On a spring morning in 1970, Henry Regier walked out of the residence assigned to guest lecturers at the University of Wisconsin and turned east. Student riots related to the Vietnam War had broken out on campus, and the night before National Guards with bayonets had deployed tear gas. Wanting to avoid the brewing violence that morning, Regier walked away from campus towards a used book store.
There, he happened upon a book by C.R. Van Hise, a former president of the University of Wisconsin. The 1911 book, which Regier still has, proposed that the combustion of large amounts of coal over time would result in a milder climate.
“In the light of all my personal experiences and education,” Regier recalls, “I judged that Van Hise had stated a plausible hypothesis.”
Van Hise, as Regier notes, had built on discoveries of earlier scientists, like Eunice Newton Foote, whose 1856 paper discussed heat trap gases, and S. Arrhenius, who likened atmospheric carbon dioxide to a hothouse in the 1890s.
For Regier, the discovery of Van Hise’s book contributed to what became a nearly 50-year professional and personal interest in climate-related science and practice.
Now 89 and living in Guelph, Ont., Regier served as a professor of zoology and director of the Institute for Environmental Studies at the University of Toronto. In 2008, he was named a Member of the Order of Canada for his contribution to the “protection and restoration of the Great Lakes,” and for his involvement in environmental stewardship internationally. He also served as author and peer reviewer for studies that were part of the work of the Intergovernmental Panel on Climate Change, which was a co-recipient of the 2007 Nobel Peace Prize.

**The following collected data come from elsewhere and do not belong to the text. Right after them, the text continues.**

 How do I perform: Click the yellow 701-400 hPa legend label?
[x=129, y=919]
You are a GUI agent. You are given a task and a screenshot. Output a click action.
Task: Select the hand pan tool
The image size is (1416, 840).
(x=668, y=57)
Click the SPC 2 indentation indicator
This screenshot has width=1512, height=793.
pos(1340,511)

Regier repeatedly emphasizes that his work relied on extensive collaboration with a range of other researchers. “I’m a Mennische farm boy who compulsively networked with many others,” he says via email, “sharing in successes and failures.” His ongoing academic work focuses on networking itself.
While the strained tones of climate activists may be warranted, the perspective of a seasoned scientist and ardently practical farm boy registers differently. As he shared at Niagara Christian Collegiate this past May, Regier sees science as a “persistent, disinterested pursuit of truth,” quoting T.A. Goudge, a former University of Toronto philosopher. Science is to be co-operative, rooted in observation and logical, and any conclusions reached are “intrinsically provisional and susceptible of further refinement or correction as inquiry is continued.”
This has been Regier’s approach to climate. His views have more depth and less edge than many climate campaigners. He matter-of-factly recalls dialogue with respected colleagues who hypothesized that the climate was cooling.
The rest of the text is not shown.